--- Page excerpt Enclosed Below ---
In 2026, the hype for artificial intelligence agents is louder than ever before. These semi-autonomous programs can “think” and execute well-defined tasks in areas like customer service and software development, typically using language models (LMs). But fields like medical diagnosis and scientific discovery require them to inquire about a vast range of solutions in uncertain environments, which LMs struggle with.

Researchers at MIT’s Computer Science and Artificial Intelligence Laboratory (CSAIL) and Harvard University’s School of Engineering and Applied Sciences (SEAS) peered deeper into LMs to understand their main issues in high-stakes settings. Their test: “Battleship,” a classic guessing game that’s helped cognitive scientists study how humans seek information. 

CSAIL and SEAS scholars added a twist by reframing the game around asking and answering natural language questions. In their “Collaborative Battleship” game, one participant is a “captain” who inquires about where hidden ships are, while their teammate plays the “spotter” by responding to those questions in real-time.

The researchers first had over 40 humans play the game together, collecting their questions and yes-no answers to build the “BattleshipQA” dataset. These results were a helpful point of comparison when the team tested state-of-the-art LMs (like GPT-5) and smaller models (like Llama 4 Scout) on their game. Without training the models beforehand, they found that top LMs can “beat” humans at “Battleship” — that is, complete the game in fewer turns — but smaller systems are far less rational.

The chief issue was that many models are simply not adept at coming up with useful questions. To get LMs to inquire in ways that reveal more information about hidden ships, the researchers gave each model a Monte Carlo inference strategy, which carefully measures the likelihood of different options being correct with each response. The result: AI models that can beat regular players at “Battleship,” regardless of scale.

Perhaps the most striking results were Llama 4 Scout’s gains. As a relatively small LM, it only beat humans 8 percent of the time. But with refinements to its inference strategy, the model reached a “Battleship” win rate of 82 percent versus humans. This careful and efficient style of asking questions also enabled the model to outpace a frontier model (GPT-5), while operating at around 1 percent of its cost.

On top of this improvement, the researchers shrank the gap between humans and LMs in answering questions. While GPT-5 was a reliable spotter that helped models finish games faster, smaller systems had a bad habit of giving the wrong answers about where ships were hidden. The models saw an accuracy boost of 15 percent on average when they began converting questions into code that explicitly tells them how to verify their answers (for example, having the model run a quick search of an area when asked if a ship was there).
--- End of Enclosed Page excerpt ---
Questions to answer:
1. Reproduce everything in the Battleship article from "The chief issue" down to "of its cost.".
2. Carry the Battleship article on from its final sentence, adding the text that would come next.
The listing after this point isn't needed for anything here.
--- Provided data Enclosed Below ---
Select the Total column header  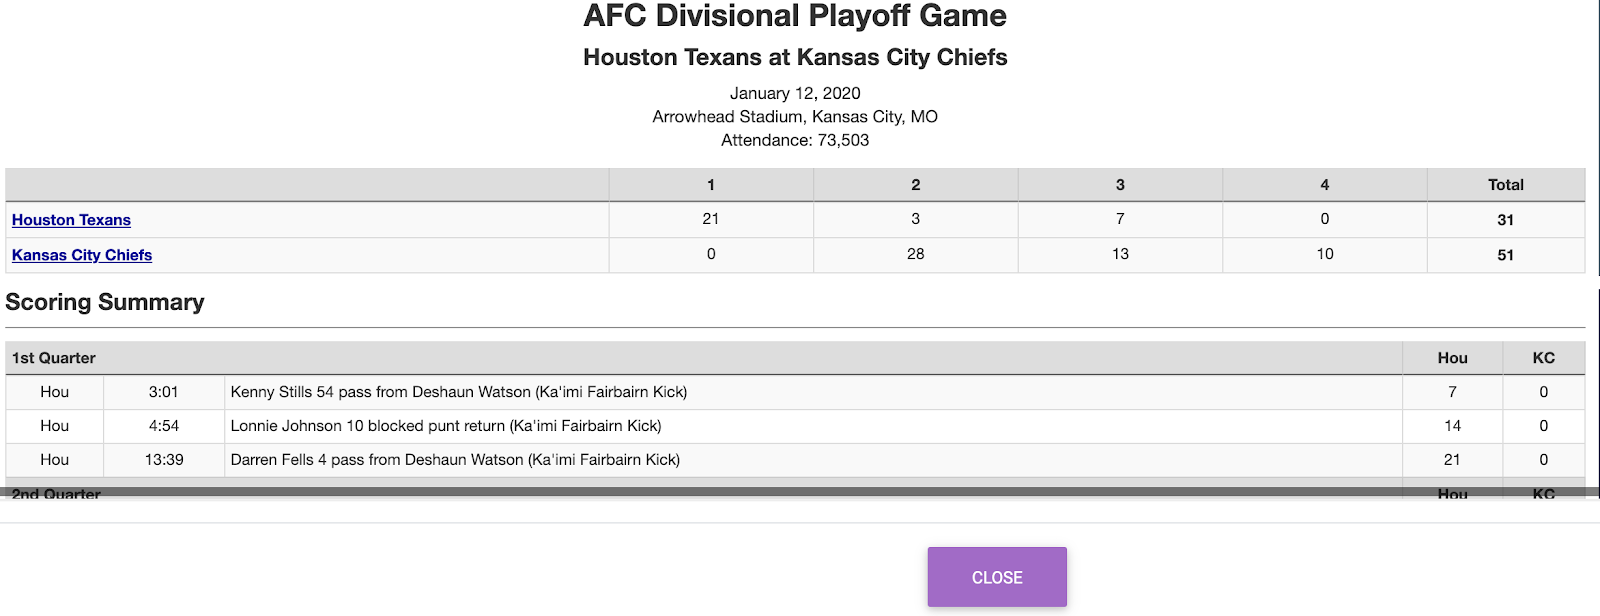coord(1505,185)
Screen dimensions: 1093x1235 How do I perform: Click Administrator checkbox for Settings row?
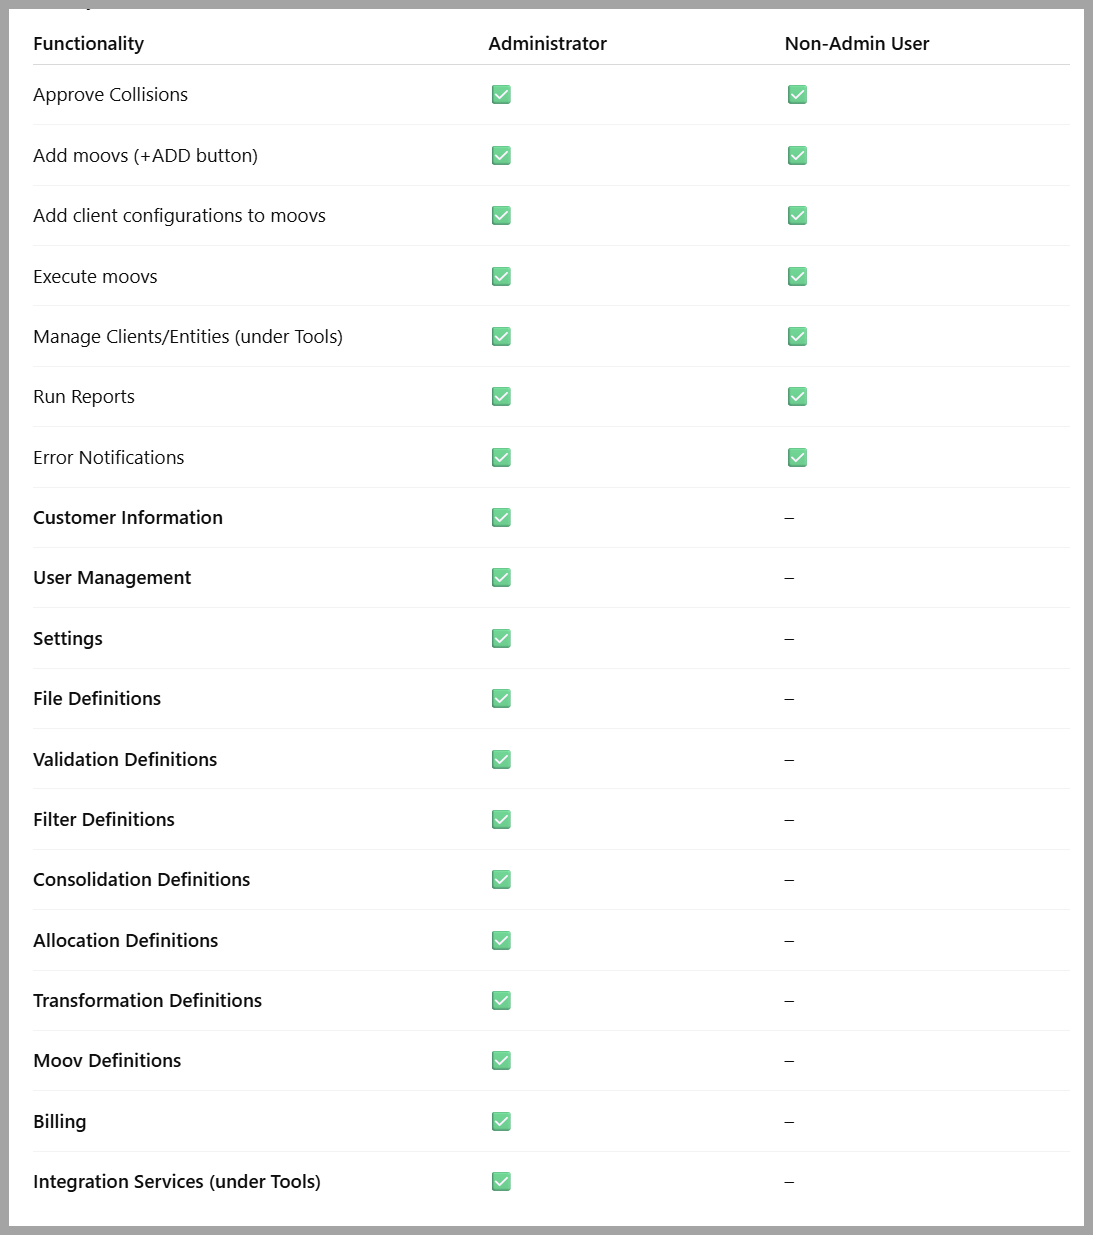click(x=501, y=638)
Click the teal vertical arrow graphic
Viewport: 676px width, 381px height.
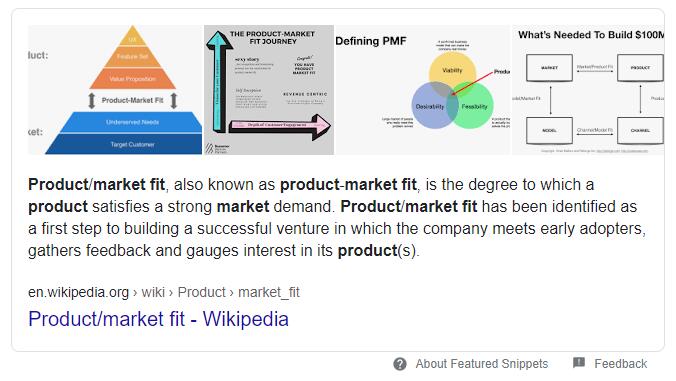point(219,81)
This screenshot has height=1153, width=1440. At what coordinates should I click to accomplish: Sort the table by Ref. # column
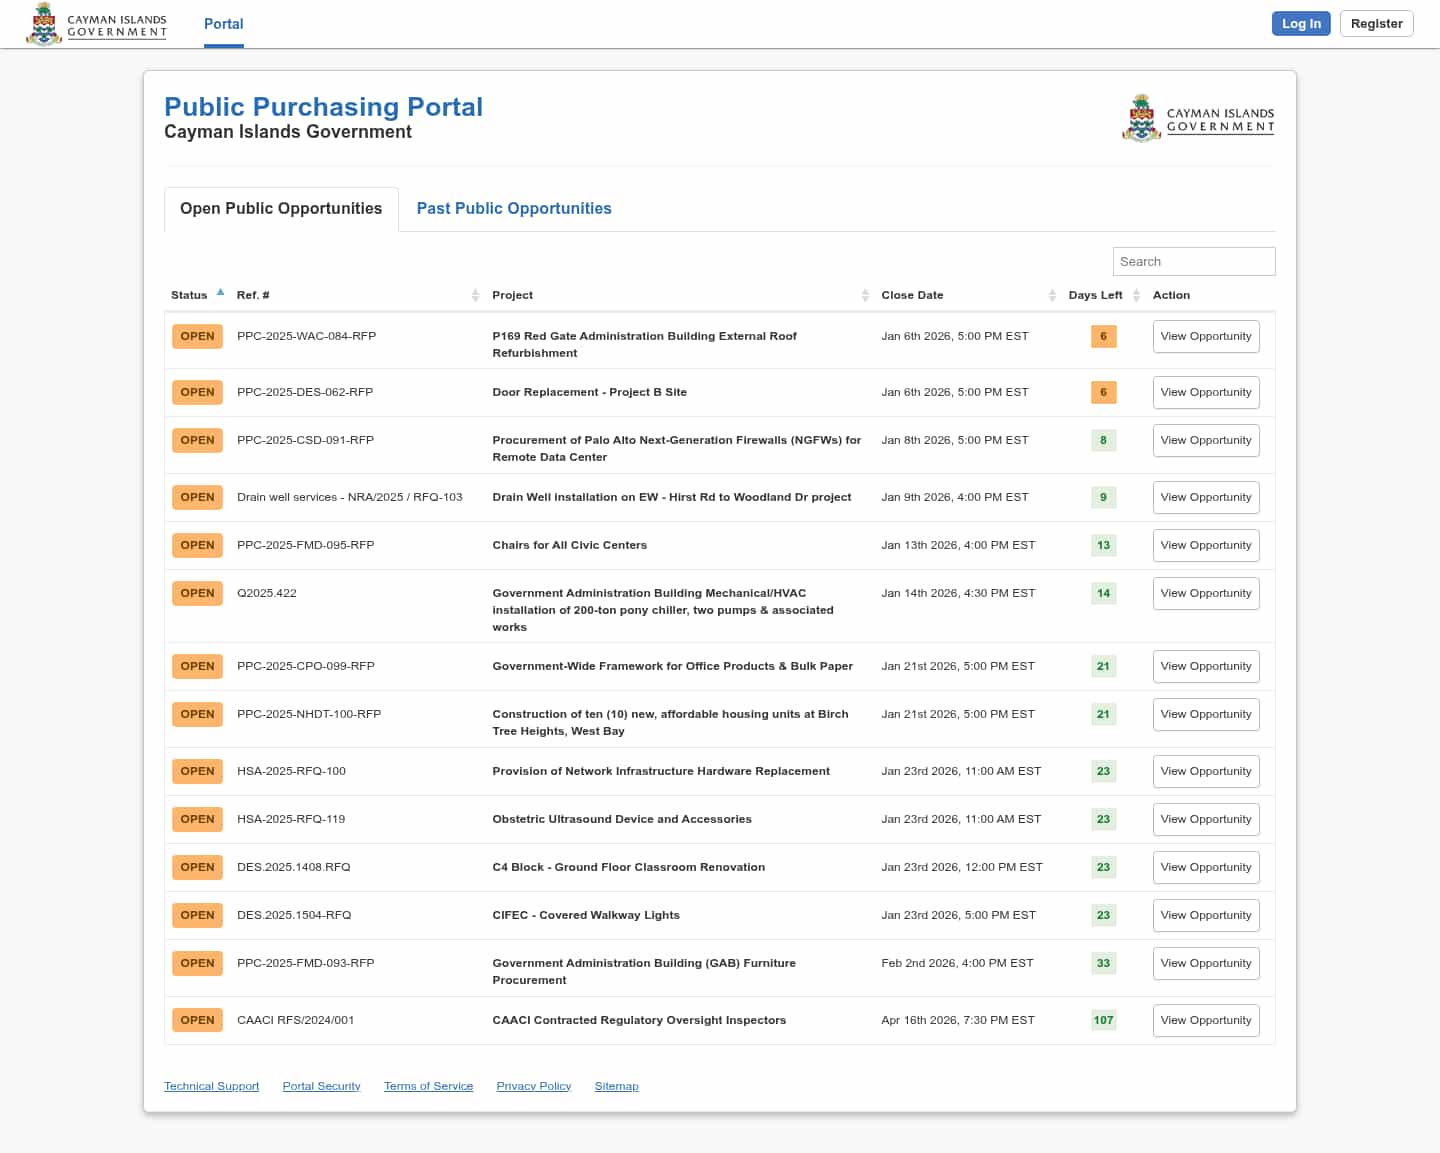point(475,295)
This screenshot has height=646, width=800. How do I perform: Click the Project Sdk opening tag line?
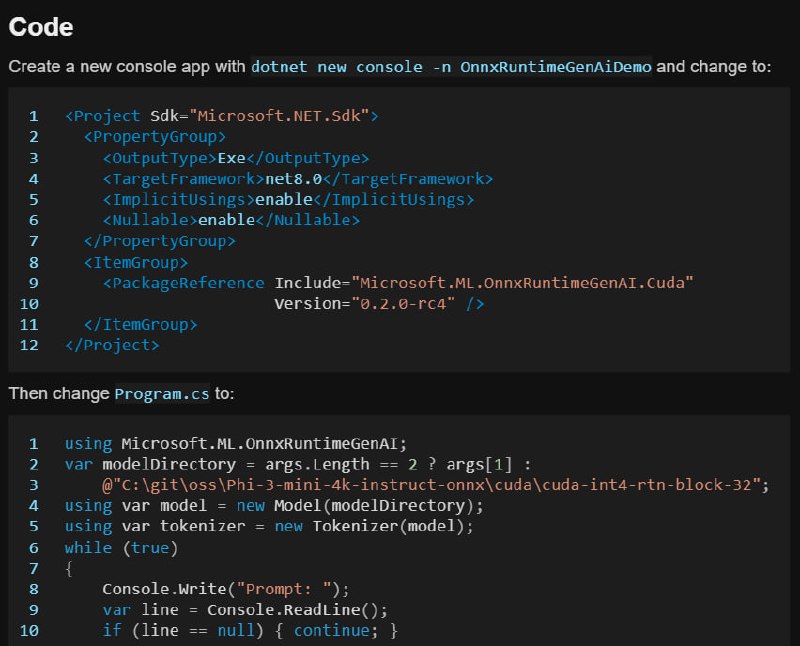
--- End of Enclosed Provided data ---
Your responses:
1.
The chief issue was that many models are simply not adept at coming up with useful questions. To get LMs to inquire in ways that reveal more information about hidden ships, the researchers gave each model a Monte Carlo inference strategy, which carefully measures the likelihood of different options being correct with each response. The result: AI models that can beat regular players at “Battleship,” regardless of scale.

Perhaps the most striking results were Llama 4 Scout’s gains. As a relatively small LM, it only beat humans 8 percent of the time. But with refinements to its inference strategy, the model reached a “Battleship” win rate of 82 percent versus humans. This careful and efficient style of asking questions also enabled the model to outpace a frontier model (GPT-5), while operating at around 1 percent of its cost.

2.
“Today’s language models are primarily optimized to answer complex queries, but it’s less clear whether they learn to ask good questions for themselves,” says MIT PhD student and CSAIL researcher Gabriel Grand SM ’23, who is a lead author on a paper about the work. “Our work shows that asking informative questions depends on the ability to predict and simulate the world. We find that when we give agents access to a ‘world model,’ they ask better questions and make discoveries more efficiently.”

A sea change for LMs

The team’s first focus was getting LMs to ask better questions. By implementing Monte Carlo inference strategies, the LMs reason about potential guesses as individual particles. The ones that appear more valid with each answer from the spotter would be weighted more heavily, sort of like game balls that inflate or deflate each turn. With this more calculated, adaptive approach, the captain could make inquiries that extracted considerably more info from the spotter.

The scientists then turned to the widely used programming language Python to help out AI spotters. Each question the captain asked was automatically converted into an encoded command. For example, a question like, “Is there a ship in column one that spans two rows?” turns into instructions for the spotter LM to search the area in question and assess how wide the digital game piece is. By giving the model clear directions in a language it understands particularly well, each system gave correct answers considerably more often. The lightweight system GPT-4o-mini saw a nearly 30 percent performance bump, for instance, and even the large model Claude 4 Opus jumped about eight points.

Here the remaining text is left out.